Pico de Gallo
- 3/4 pound ripe tomatoes, halved
- 1 small jalapeño, minced
- 2 tablespoons finely chopped fresh cilantro
- 1 teaspoon ground cumin
- 1/2 teaspoon salt
- 2 teaspoons unsalted butter
- 8 large eggs
- 1/2 cup milk
- Salt and freshly ground pepper
- 1/3 cup grated Port Salut or Fontina cheese (about 2 ounces)
- 2 tablespoons finely chopped scallions
- Working over a strainer set over a bowl, seed the tomatoes, reserving the juices. Coarsely chop the tomatoes.
- In a blender or mini-processor, pulse the tomatoes, jalapeño, cilantro and cumin until finely chopped but not pureed. Transfer to a bowl and stir in 2 tablespoons of the reserved tomato juices. Stir in the salt.
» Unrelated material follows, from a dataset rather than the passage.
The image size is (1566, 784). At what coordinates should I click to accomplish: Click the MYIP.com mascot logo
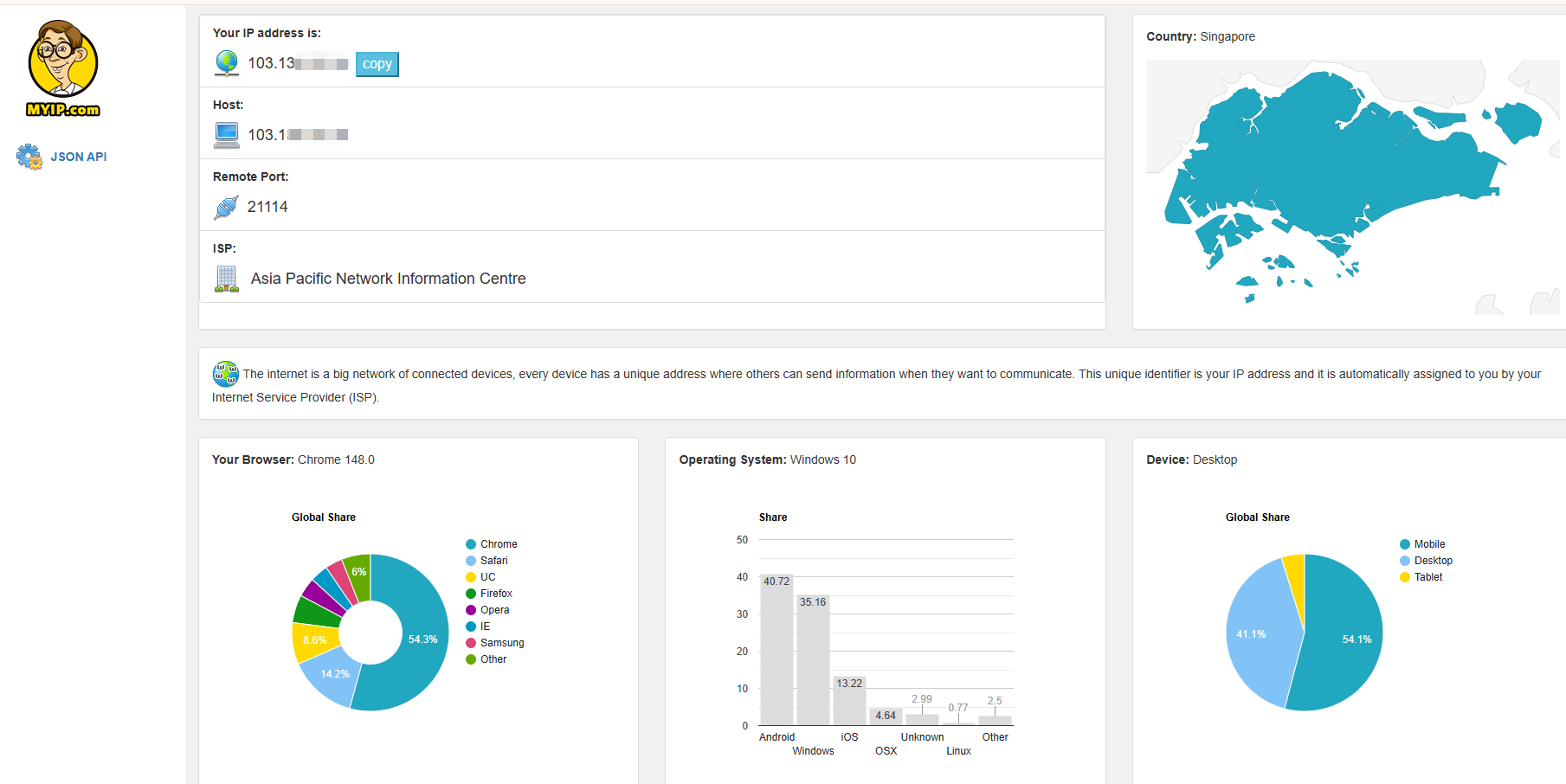click(x=63, y=68)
- Preheat the broiler. In a 10-inch omelet pan, preferably nonstick, melt the butter until the foam subsides. In a medium bowl, combine the eggs and milk and season with salt and pepper. Add the eggs to the pan and cook over high heat without stirring until the edges set. Lower the heat to moderate and lift the sides of the omelet, tilting the skillet to let the uncooked eggs spread underneath. Cook until the bottom is golden and the top is still slightly runny, about 3 minutes.
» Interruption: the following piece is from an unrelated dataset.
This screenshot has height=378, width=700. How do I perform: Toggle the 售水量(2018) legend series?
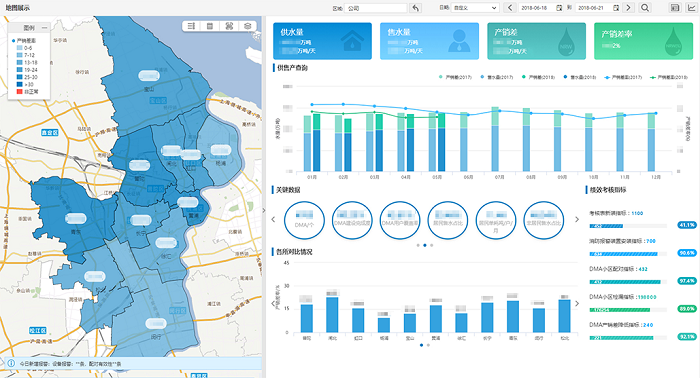coord(579,77)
- Spoon 1/2 cup of the pico de gallo on top of the eggs and sprinkle with the cheese and scallions. Set the pan under the broiler and broil until the top is set and the cheese is melted. Slide the frittata onto a large plate and cut into wedges. Serve the remaining pico de gallo alongside.
Make Ahead The pico de gallo can be refrigerated overnight. Let return to room temperature before proceeding.